Vim de fora, quando ainda não havia livros nem citações e nos conhecíamos só por nos conhecer. Não havia a carga do saber e havia tudo por saber. Vim de fora, de um outro círculo do céu, longe destes homens talhados a foice de ideias... há, lembro-me, não havia ideias sequer, havia a procura dela, da grande ideia e o que sorríamos nesse procurar. Saudade? Ah, mas toda, toda sem igual. Nada disso outra vez encontrado... se andamos tristes? Oh, se andamos, tão longe desses passeios quase sem nexo, nem amarguras nem desventuras.
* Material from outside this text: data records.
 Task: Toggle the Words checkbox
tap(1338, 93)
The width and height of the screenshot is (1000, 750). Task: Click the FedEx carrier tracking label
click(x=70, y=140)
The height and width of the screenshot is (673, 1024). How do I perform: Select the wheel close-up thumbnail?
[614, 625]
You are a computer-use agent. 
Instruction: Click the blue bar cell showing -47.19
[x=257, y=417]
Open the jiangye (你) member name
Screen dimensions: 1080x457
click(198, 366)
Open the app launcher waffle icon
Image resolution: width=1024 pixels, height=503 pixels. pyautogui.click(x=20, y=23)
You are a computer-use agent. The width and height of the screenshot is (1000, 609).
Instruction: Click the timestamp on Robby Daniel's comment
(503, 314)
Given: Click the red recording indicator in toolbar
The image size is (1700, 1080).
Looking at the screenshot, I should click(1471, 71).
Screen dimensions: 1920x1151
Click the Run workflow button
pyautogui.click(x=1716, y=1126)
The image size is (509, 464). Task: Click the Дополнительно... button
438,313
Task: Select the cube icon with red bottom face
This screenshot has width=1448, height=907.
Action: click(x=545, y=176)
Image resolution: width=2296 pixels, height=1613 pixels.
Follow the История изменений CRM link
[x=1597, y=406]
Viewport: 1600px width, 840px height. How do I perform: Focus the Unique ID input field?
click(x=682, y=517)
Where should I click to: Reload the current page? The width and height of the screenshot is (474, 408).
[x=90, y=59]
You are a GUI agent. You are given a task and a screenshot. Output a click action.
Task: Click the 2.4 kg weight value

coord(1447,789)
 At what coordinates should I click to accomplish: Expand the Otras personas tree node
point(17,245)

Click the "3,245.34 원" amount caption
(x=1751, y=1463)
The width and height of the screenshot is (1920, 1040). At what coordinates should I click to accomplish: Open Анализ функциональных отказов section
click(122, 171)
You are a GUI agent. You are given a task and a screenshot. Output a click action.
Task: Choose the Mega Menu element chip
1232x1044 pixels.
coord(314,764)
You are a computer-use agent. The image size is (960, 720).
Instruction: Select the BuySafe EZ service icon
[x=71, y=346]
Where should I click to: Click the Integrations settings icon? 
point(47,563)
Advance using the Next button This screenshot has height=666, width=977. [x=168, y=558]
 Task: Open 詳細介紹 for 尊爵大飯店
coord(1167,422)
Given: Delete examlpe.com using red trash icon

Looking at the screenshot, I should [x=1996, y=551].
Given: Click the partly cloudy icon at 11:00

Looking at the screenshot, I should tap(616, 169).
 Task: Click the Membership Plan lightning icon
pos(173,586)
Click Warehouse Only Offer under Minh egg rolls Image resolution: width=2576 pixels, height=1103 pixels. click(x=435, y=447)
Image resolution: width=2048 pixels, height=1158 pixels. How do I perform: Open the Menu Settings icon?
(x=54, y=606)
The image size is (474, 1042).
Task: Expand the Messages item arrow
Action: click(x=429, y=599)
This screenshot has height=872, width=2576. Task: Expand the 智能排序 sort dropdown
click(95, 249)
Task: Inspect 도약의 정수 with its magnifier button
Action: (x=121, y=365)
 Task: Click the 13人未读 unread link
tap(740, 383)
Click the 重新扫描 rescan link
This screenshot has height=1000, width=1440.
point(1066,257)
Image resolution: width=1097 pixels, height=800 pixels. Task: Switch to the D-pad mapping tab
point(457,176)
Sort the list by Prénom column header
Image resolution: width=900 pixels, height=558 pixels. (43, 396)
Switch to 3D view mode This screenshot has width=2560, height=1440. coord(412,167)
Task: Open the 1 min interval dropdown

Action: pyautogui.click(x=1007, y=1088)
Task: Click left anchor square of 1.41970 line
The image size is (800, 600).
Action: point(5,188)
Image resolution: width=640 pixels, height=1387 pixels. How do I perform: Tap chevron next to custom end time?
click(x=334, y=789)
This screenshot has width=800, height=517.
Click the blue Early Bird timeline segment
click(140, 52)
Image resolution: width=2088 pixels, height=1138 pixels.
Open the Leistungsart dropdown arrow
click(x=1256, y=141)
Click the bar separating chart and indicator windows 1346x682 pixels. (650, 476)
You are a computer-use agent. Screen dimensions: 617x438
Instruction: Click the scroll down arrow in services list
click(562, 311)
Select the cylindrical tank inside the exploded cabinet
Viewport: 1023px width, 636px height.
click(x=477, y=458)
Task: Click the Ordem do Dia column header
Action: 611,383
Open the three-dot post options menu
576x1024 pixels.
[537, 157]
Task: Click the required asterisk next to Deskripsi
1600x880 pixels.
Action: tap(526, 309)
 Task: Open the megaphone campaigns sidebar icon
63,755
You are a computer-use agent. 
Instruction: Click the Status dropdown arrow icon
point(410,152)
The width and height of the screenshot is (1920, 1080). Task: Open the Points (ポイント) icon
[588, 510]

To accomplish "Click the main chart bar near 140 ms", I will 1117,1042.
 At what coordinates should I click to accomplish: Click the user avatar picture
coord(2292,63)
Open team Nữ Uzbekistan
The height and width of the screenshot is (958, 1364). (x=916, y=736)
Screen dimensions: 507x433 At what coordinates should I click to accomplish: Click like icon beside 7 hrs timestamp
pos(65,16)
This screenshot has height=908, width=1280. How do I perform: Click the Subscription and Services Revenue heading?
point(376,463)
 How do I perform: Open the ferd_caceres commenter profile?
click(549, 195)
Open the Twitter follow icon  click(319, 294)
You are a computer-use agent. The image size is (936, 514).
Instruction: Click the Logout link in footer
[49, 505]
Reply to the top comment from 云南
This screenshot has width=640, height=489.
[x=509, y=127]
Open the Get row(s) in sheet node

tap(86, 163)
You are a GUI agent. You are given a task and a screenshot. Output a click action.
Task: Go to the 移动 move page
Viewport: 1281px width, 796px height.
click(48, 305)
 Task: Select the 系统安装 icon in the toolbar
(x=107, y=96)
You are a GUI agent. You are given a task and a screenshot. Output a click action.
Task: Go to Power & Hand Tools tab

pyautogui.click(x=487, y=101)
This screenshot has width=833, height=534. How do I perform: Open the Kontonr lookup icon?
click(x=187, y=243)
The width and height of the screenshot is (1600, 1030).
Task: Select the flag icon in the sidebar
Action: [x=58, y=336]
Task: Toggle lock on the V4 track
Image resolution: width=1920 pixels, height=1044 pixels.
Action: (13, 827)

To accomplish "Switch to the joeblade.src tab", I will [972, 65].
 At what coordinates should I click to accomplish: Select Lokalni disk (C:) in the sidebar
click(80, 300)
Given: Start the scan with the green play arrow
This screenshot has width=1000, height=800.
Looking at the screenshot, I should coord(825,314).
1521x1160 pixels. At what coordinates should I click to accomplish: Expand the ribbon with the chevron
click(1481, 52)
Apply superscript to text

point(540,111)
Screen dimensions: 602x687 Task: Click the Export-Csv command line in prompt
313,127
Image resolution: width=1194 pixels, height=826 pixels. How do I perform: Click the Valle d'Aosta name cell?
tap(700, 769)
Quando tudo se torna uma prova, nada é provado e nada é provável também... nem as boas notícias de te encontrar assim, de novo, longe de tudo isto, sem livros nem citações, nem emblemas que nos ponham em sentido. Se havia dantes, um dantes todo inteiro, sem ontem nem depois, nem amanhã que o volvesse do milagre desse momento? Oh, se havia e há esse “dantes” em que não era necessário crer para se ser... tudo acontecia no acaso do acaso, no desenrolar livre do tempo, sem a mácula do ex-libris, sem a assinatura do artista, sem a autenticação da obra, sem o timbre da exactidão das crenças. Se guardo todos esses de “fora de onde vim”, e tu vieste também? Oh se guardo, na esfera dos ausentes, na melancolia dos pacientes e, sobretudo, na imensidão dessas paisagens que nos obrigavam a cruzar o olhar e a torná-lo num só. Se te lembro, assim, sem sombra de uma aguarela terrestre que te escondesse do vero sentido da larga visão, da sapiência dos fortes, do amor dos intocáveis, do abraço tão forte que era um laço... não, não te lembro.  Só te sei assim. Só te quero assim, já sem memória das palavras que escrevi e nunca deveria ter escrito para não sobrecarregar o teu olhar, nas promessas que elas são, nas formas que tomam, para não te tornar pesado como o mundo, nas grelhas dele e equilíbrios estratégicos que são só a maldição de quem nunca esteve de fora porque nunca de lá veio... se te lembro assim? Deixo o sorriso triste descarnado e aguardo, como quem não ousa procurar aquilo que não se procura, nem se constrói, nem se talha a foice de ideias, apenas surge, nessa curva da estrada, sem nevoeiro, sem nada, só possível de nascer de novo por não haver memória antiga, sequer, que te assista, quando te vir, em novo berço, em nova hora, em pleno Inverno e esquecido dele.